12. Law

12

Law

Raising the Stakes

I decided against flowers because I remembered Greta had a bowl full of individually wrapped chocolates on her kitchen counter when I came over to hang her TV. It was nearly empty the last time I was at her place.

“Knock, knock. I hope you’re not on some weird sugar detox.” I hold up the bag.

“You’re refilling my bowl?”

“Unless I got the wrong ones.”

“You got it right. Thanks.” She opens the chocolate and dumps it into the bowl. One gets stuck in the bag, and she tosses it to me after she shakes it out.

“I have to unwrap it myself?”

“You want me to feed it to you, too?”

“I mean, if you’re offering.”

“I’m not.” She takes a chocolate for herself. “I probably should be detoxing from these things, but they’re my gold stars.”

“You use them as a reward system?”

“Yeah. It’s motivating to know you get a reward when you complete a task.”

“If you’re in kindergarten.”

“There is no age limit for task completion rewards.” She sticks her tongue out at me, and then she pops the candy into her mouth. “I got you something, too.”

“You better have. If you didn’t get my chips, you’re going to have to finish paying me off with your own menial labor.”

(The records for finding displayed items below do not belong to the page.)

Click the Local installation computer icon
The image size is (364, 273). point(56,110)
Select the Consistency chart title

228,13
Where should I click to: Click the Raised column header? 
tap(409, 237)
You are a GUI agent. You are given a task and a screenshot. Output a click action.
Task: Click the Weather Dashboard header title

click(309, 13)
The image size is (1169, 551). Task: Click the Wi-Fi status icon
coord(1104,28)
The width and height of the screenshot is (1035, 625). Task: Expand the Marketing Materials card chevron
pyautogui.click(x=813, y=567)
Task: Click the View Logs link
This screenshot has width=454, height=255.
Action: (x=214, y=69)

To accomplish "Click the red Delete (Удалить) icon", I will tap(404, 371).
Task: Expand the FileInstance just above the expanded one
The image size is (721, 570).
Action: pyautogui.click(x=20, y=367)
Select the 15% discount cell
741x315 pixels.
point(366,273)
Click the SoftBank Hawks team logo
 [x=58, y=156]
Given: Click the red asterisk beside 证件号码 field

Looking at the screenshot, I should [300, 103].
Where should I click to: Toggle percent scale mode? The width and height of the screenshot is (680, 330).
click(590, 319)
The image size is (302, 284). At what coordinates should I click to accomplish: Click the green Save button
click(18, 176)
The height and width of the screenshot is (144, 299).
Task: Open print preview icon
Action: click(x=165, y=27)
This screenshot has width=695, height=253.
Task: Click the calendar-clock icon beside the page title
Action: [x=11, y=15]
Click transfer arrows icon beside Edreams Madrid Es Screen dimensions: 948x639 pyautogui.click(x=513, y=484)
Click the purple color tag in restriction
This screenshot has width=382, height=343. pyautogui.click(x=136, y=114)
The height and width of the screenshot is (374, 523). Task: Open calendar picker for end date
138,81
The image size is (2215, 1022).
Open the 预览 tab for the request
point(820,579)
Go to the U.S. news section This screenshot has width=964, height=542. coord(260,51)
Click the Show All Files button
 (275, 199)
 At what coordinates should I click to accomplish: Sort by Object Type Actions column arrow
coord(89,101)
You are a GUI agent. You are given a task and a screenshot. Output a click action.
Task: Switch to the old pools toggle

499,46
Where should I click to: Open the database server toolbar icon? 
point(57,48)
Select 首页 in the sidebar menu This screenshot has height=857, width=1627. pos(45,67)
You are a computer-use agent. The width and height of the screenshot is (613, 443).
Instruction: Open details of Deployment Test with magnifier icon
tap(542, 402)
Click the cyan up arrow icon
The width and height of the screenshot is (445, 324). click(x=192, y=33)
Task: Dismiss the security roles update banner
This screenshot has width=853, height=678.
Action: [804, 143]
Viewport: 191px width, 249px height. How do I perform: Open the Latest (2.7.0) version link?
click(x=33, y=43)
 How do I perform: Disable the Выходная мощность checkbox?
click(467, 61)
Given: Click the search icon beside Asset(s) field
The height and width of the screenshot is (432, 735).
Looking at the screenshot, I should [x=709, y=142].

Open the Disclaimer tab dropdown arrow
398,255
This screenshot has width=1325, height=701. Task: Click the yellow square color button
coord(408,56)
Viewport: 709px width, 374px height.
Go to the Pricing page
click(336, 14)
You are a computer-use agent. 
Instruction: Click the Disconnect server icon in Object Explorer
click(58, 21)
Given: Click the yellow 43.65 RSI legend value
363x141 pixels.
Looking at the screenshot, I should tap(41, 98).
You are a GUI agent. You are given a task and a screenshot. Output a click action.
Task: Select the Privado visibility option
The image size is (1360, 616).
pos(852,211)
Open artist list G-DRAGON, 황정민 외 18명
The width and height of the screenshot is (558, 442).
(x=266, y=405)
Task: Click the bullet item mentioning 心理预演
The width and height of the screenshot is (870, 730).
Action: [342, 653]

“Like what, doing your laundry?”

“For starters.”

“I got your chips, but I am never doing your laundry.” She opens her fridge and pulls out a six-pack. “And I got you real beer. You’re welcome.”

“You got that beer because you like it better than the stuff you used to buy. Admit it.”

“I admit nothing.”

She unwraps another chocolate.

“What task are you rewarding yourself for now?”

“Remembering to buy the chips.”

“Do you get a reward for getting out of bed in the morning?”

“Some days I do.”

“Was today one of those days?”

“It started out a little rough. What did you break that made you yell like that so early in the morning?”

“I didn’t break anything. The area’s hottest up-and-coming country singer broke a glass, and the outburst that woke you up was his.”

“Ah, a singer. No wonder he has such strong lungs.”

“That’s about all he’s got going for him.”

“How old is he?”

“Twenty-one.”

“Were you so wise and responsible at twenty-one?”

“No, which is exactly why I know how badly he’s about to fuck up.”

“Well, if you’re going to fuck up, your early twenties is the time to do it.”

“Some of us fuck up worse than others.” I open both the beers she’s set on the coffee table. The caps twist off, but she always waits for me to open them. I know she could open her own, but it’s become part of our routine for me to do it. And I like it.

“I bet you weren’t so bad,” she says.

“You’d lose that bet. I bet you never fucked up on any level.”

“And you’d lose that bet.”

We clink the necks of our bottles together and settle back against her couch cushions to watch the ballgame. My ’Stros are going to blow her Cards out of the water.

“Speaking of bets, care to wager on the game?” I ask.

“Hmm, what’d you have in mind?”

“If the Astros win this game by more than five, you have to cook me dinner tonight. If not, I’ll cook.”

“Why such low stakes? Not showing much faith in your team there. If the Astros are up on my Cardinals by more than five runs at any point in this game, I’ll not only cook you dinner, I’ll serve it to you naked.”

“Whoa. That’s a lot of confidence in a team you weren’t even a fan of until a few weeks ago. Playing a sport you’d never watched. You sure you want to risk that much?”

“Go big or go home.”

She extends her hand, and I shake on the bet. But I never want her to go back home. Not that Agate Ridge is home for me, either. I’m not sure where home is for me, anymore.